(Exercise data):
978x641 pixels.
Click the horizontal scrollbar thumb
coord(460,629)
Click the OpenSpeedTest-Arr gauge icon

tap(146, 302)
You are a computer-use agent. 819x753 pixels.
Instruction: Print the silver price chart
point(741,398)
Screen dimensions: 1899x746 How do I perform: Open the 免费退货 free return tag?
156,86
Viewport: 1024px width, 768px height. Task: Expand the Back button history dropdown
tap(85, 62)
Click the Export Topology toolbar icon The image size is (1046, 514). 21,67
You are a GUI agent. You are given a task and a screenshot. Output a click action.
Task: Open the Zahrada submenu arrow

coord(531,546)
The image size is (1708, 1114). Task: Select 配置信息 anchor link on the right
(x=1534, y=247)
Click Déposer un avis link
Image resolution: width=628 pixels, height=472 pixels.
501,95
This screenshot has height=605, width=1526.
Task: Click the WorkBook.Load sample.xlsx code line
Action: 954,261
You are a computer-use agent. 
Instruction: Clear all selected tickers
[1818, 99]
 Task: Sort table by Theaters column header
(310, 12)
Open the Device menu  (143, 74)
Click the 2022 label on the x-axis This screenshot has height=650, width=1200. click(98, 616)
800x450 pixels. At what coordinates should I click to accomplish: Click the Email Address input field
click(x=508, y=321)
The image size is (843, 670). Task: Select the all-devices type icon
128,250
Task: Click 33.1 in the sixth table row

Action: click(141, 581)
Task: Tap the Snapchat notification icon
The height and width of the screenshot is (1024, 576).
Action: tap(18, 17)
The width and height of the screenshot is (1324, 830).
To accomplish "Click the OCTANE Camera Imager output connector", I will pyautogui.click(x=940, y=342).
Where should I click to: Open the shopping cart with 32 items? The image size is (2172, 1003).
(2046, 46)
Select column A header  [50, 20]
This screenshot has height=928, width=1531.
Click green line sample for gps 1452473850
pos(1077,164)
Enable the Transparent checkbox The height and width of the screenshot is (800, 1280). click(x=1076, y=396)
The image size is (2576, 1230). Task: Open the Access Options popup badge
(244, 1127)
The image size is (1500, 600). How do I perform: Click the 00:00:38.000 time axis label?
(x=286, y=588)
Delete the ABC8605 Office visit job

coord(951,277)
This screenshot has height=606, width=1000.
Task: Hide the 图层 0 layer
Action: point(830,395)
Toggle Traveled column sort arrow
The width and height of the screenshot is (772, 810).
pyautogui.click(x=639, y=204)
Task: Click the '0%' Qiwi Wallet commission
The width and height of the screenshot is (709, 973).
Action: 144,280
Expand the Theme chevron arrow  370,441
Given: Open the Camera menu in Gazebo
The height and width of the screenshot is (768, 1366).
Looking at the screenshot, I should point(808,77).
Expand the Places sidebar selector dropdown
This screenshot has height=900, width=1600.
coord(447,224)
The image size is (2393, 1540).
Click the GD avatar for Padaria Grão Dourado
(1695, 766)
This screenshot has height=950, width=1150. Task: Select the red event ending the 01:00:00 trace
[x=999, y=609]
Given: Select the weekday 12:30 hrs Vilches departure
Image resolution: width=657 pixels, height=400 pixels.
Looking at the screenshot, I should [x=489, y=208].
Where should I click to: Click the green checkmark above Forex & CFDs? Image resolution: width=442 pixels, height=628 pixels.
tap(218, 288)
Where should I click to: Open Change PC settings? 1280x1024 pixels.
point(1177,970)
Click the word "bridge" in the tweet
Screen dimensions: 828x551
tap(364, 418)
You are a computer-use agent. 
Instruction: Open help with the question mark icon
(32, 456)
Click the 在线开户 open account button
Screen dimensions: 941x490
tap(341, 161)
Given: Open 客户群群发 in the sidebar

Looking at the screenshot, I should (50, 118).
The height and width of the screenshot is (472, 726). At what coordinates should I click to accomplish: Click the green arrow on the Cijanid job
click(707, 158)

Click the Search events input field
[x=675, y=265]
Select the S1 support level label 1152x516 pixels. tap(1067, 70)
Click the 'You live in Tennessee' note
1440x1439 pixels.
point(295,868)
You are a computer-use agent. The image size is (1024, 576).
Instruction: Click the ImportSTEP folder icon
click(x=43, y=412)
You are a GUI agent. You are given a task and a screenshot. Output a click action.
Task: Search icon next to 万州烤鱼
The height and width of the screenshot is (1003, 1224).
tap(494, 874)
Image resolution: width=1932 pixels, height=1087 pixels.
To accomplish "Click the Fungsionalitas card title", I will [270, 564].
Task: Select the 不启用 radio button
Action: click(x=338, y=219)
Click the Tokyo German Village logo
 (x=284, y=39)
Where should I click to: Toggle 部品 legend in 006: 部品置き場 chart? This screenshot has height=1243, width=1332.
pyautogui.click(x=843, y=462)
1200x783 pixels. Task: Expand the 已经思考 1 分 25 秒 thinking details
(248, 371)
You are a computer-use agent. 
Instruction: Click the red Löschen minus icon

(Problem): Can you reproduce all the material exactly?

(Solution for this task):
978x641 pixels.
Click the horizontal scrollbar thumb
coord(460,629)
Click the OpenSpeedTest-Arr gauge icon

tap(146, 302)
You are a computer-use agent. 819x753 pixels.
Instruction: Print the silver price chart
point(741,398)
Screen dimensions: 1899x746 How do I perform: Open the 免费退货 free return tag?
156,86
Viewport: 1024px width, 768px height. Task: Expand the Back button history dropdown
tap(85, 62)
Click the Export Topology toolbar icon The image size is (1046, 514). 21,67
You are a GUI agent. You are given a task and a screenshot. Output a click action.
Task: Open the Zahrada submenu arrow

coord(531,546)
The image size is (1708, 1114). Task: Select 配置信息 anchor link on the right
(x=1534, y=247)
Click Déposer un avis link
Image resolution: width=628 pixels, height=472 pixels.
501,95
This screenshot has height=605, width=1526.
Task: Click the WorkBook.Load sample.xlsx code line
Action: 954,261
You are a computer-use agent. 
Instruction: Clear all selected tickers
[1818, 99]
 Task: Sort table by Theaters column header
(310, 12)
Open the Device menu  (143, 74)
Click the 2022 label on the x-axis This screenshot has height=650, width=1200. click(98, 616)
800x450 pixels. At what coordinates should I click to accomplish: Click the Email Address input field
click(x=508, y=321)
The image size is (843, 670). Task: Select the all-devices type icon
128,250
Task: Click 33.1 in the sixth table row

Action: click(141, 581)
Task: Tap the Snapchat notification icon
The height and width of the screenshot is (1024, 576).
Action: tap(18, 17)
The width and height of the screenshot is (1324, 830).
To accomplish "Click the OCTANE Camera Imager output connector", I will pyautogui.click(x=940, y=342).
Where should I click to: Open the shopping cart with 32 items? The image size is (2172, 1003).
(2046, 46)
Select column A header  [50, 20]
This screenshot has height=928, width=1531.
Click green line sample for gps 1452473850
pos(1077,164)
Enable the Transparent checkbox The height and width of the screenshot is (800, 1280). click(x=1076, y=396)
The image size is (2576, 1230). Task: Open the Access Options popup badge
(244, 1127)
The image size is (1500, 600). How do I perform: Click the 00:00:38.000 time axis label?
(x=286, y=588)
Delete the ABC8605 Office visit job

coord(951,277)
This screenshot has height=606, width=1000.
Task: Hide the 图层 0 layer
Action: point(830,395)
Toggle Traveled column sort arrow
The width and height of the screenshot is (772, 810).
pyautogui.click(x=639, y=204)
Task: Click the '0%' Qiwi Wallet commission
The width and height of the screenshot is (709, 973).
Action: 144,280
Expand the Theme chevron arrow  370,441
Given: Open the Camera menu in Gazebo
The height and width of the screenshot is (768, 1366).
Looking at the screenshot, I should point(808,77).
Expand the Places sidebar selector dropdown
This screenshot has height=900, width=1600.
coord(447,224)
The image size is (2393, 1540).
Click the GD avatar for Padaria Grão Dourado
(1695, 766)
This screenshot has height=950, width=1150. Task: Select the red event ending the 01:00:00 trace
[x=999, y=609]
Given: Select the weekday 12:30 hrs Vilches departure
Image resolution: width=657 pixels, height=400 pixels.
Looking at the screenshot, I should [x=489, y=208].
Where should I click to: Click the green checkmark above Forex & CFDs? Image resolution: width=442 pixels, height=628 pixels.
tap(218, 288)
Where should I click to: Open Change PC settings? 1280x1024 pixels.
point(1177,970)
Click the word "bridge" in the tweet
Screen dimensions: 828x551
tap(364, 418)
You are a computer-use agent. 
Instruction: Open help with the question mark icon
(32, 456)
Click the 在线开户 open account button
Screen dimensions: 941x490
tap(341, 161)
Given: Open 客户群群发 in the sidebar

Looking at the screenshot, I should (50, 118).
The height and width of the screenshot is (472, 726). At what coordinates should I click to accomplish: Click the green arrow on the Cijanid job
click(707, 158)

Click the Search events input field
[x=675, y=265]
Select the S1 support level label 1152x516 pixels. tap(1067, 70)
Click the 'You live in Tennessee' note
1440x1439 pixels.
point(295,868)
You are a computer-use agent. The image size is (1024, 576).
Instruction: Click the ImportSTEP folder icon
click(x=43, y=412)
You are a GUI agent. You are given a task and a screenshot. Output a click action.
Task: Search icon next to 万州烤鱼
The height and width of the screenshot is (1003, 1224).
tap(494, 874)
Image resolution: width=1932 pixels, height=1087 pixels.
To accomplish "Click the Fungsionalitas card title", I will [270, 564].
Task: Select the 不启用 radio button
Action: click(x=338, y=219)
Click the Tokyo German Village logo
 (x=284, y=39)
Where should I click to: Toggle 部品 legend in 006: 部品置き場 chart? This screenshot has height=1243, width=1332.
pyautogui.click(x=843, y=462)
1200x783 pixels. Task: Expand the 已经思考 1 分 25 秒 thinking details
(248, 371)
You are a computer-use agent. 
Instruction: Click the red Löschen minus icon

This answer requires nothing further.